Introduction: Gastrointestinal stromal tumors (GISTs) make up the more common of the two groups of mesenchymal GI neoplasms, typically of the subepithelium. GISTs are unique as they are thought to arise from the pacemaker cells of the GI tract, the interstitial cells of Cajal, that give them CD34 positivity and are typically associated with mutation of KIT gene, identified via CD117 positivity. GISTs typically occur in the stomach (40-60%) or jejunum/ileum (25-30%) but can occur anywhere in the gastrointestinal tract, including mediastinum and accessory structures like mesentery, peritoneum or omentum.
Case Description/Methods: A 62-year-old male with a past medical history of type 2 diabetes mellitus presented to the emergency department for abdominal pain. He had one day of epigastric pain radiating to his back, worse with oral intake. He endorsed a 10-pound unintentional weight loss over the previous two months.
Computed Tomography (CT) of the abdomen with intravenous (IV) contrast demonstrated inflammation in the porta hepatis with accompanying porta lymphadenopathy and a large paraesophageal, retrocrural mass.
Esophagogastroduodenoscopy (EGD) with endoscopic ultrasound (EUS) was performed revealing 5.6 cm paraesophageal mass with central anechoic degeneration and a 1.8 cm fourth layer gastric cardia subepithelial lesion, both suspicious for GIST. Both were biopsied and were CD34 and CD117 positive, consistent with GISTs. The patient was later discharged home with GI follow but was lost to follow up.

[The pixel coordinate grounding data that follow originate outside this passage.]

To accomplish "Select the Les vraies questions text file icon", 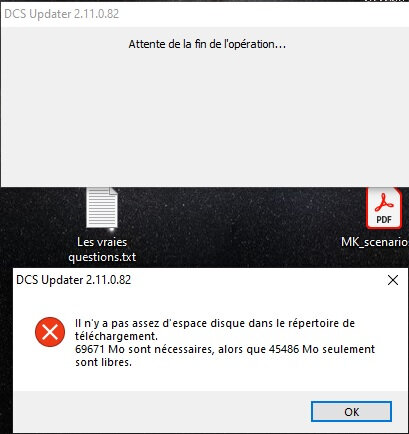I will click(x=102, y=208).
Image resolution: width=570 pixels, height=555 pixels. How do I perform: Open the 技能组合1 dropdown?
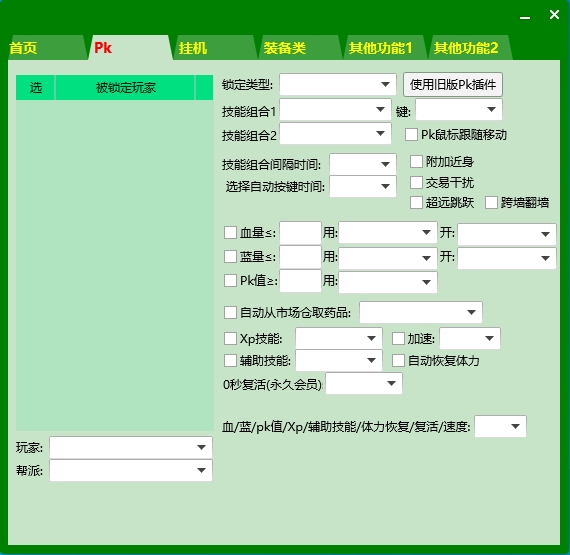pyautogui.click(x=335, y=109)
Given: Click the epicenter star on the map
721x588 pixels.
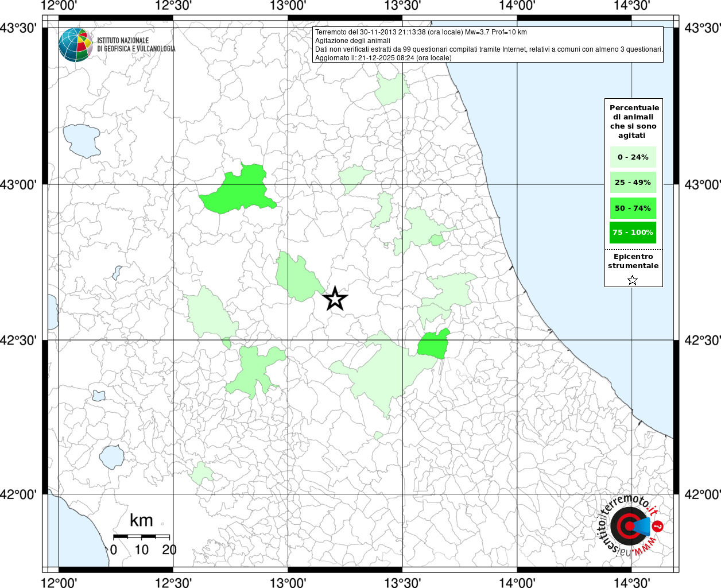Looking at the screenshot, I should coord(335,299).
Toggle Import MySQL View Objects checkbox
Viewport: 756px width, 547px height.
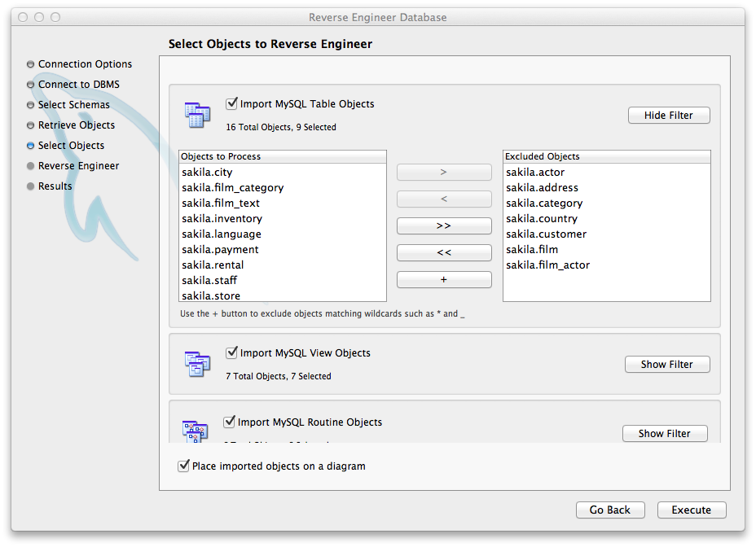pos(232,353)
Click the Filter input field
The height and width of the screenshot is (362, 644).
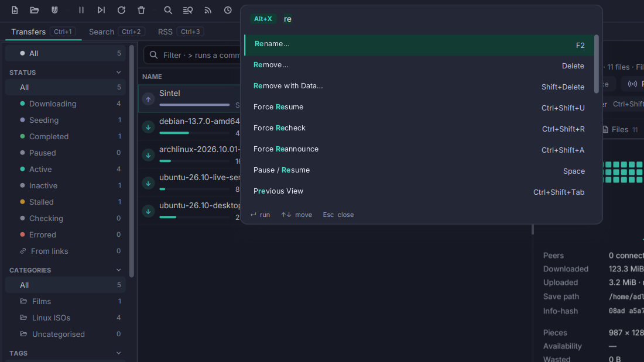point(192,55)
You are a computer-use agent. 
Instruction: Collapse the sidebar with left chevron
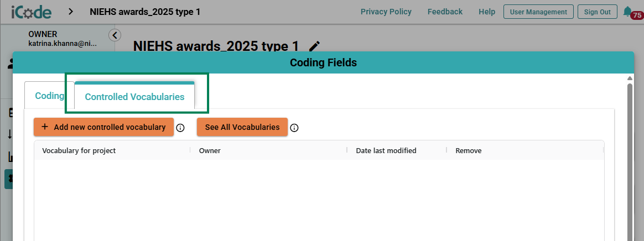coord(115,35)
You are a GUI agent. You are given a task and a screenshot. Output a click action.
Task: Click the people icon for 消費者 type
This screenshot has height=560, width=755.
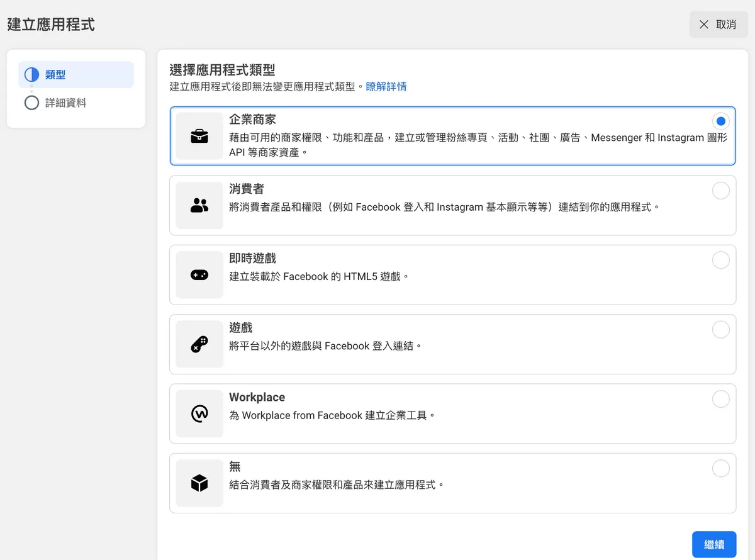(199, 204)
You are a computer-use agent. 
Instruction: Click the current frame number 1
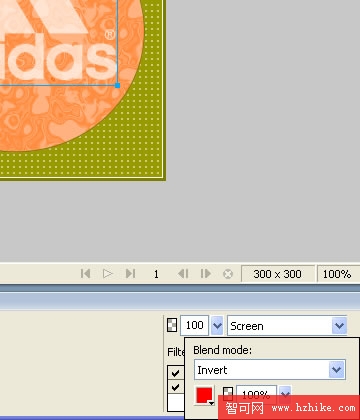pos(156,274)

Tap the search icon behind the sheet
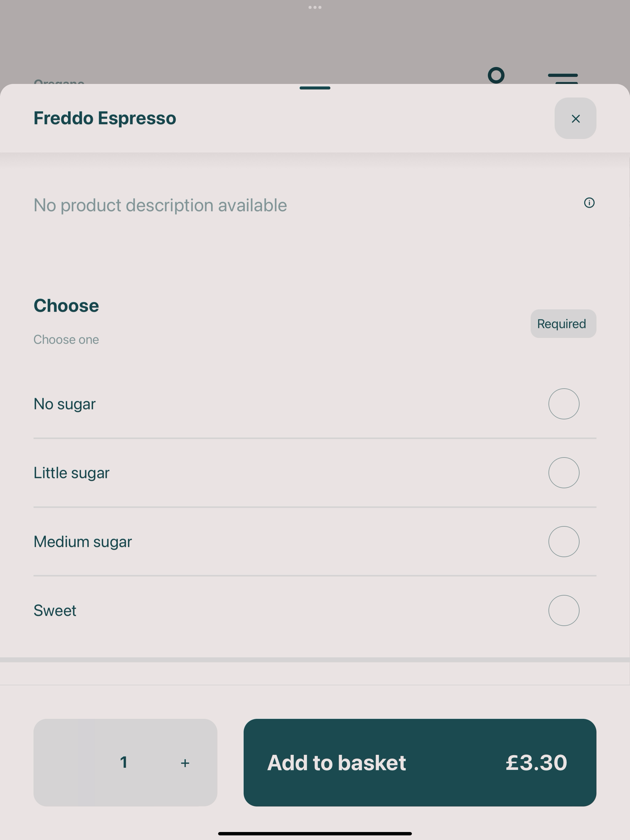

Discussion: Although GISTs are the most common type of stromal tumor in the GI tract, they only make up approximately 1% of primary GI malignancies. GISTs have an incidence of 0.68 cases per 100,000 population. Mediastinal GISTs are more unique, with only twelve cases reported. Furthermore, multiple synchronous GISTs have only been reported in three other cases when not associated with GIST syndromes.
CT is the imaging modality of choice for GISTs. GISTs usually appear as smooth, solid masses easily seen with CT scan. EGD is especially useful for diagnosing GISTs if located in the esophagus, stomach or duodenum appearing as smooth, submucosal masses with possible central ulceration and/or protrusion into the lumen. On EUS, GISTs appear hypoechoic, homogenous with clear margins arising most commonly from the fourth layer (muscularis propria) and less likely from the second layer (muscularis mucosa).
GIST management often consists of surgery and/or imatinib depending on the characteristics of the GIST.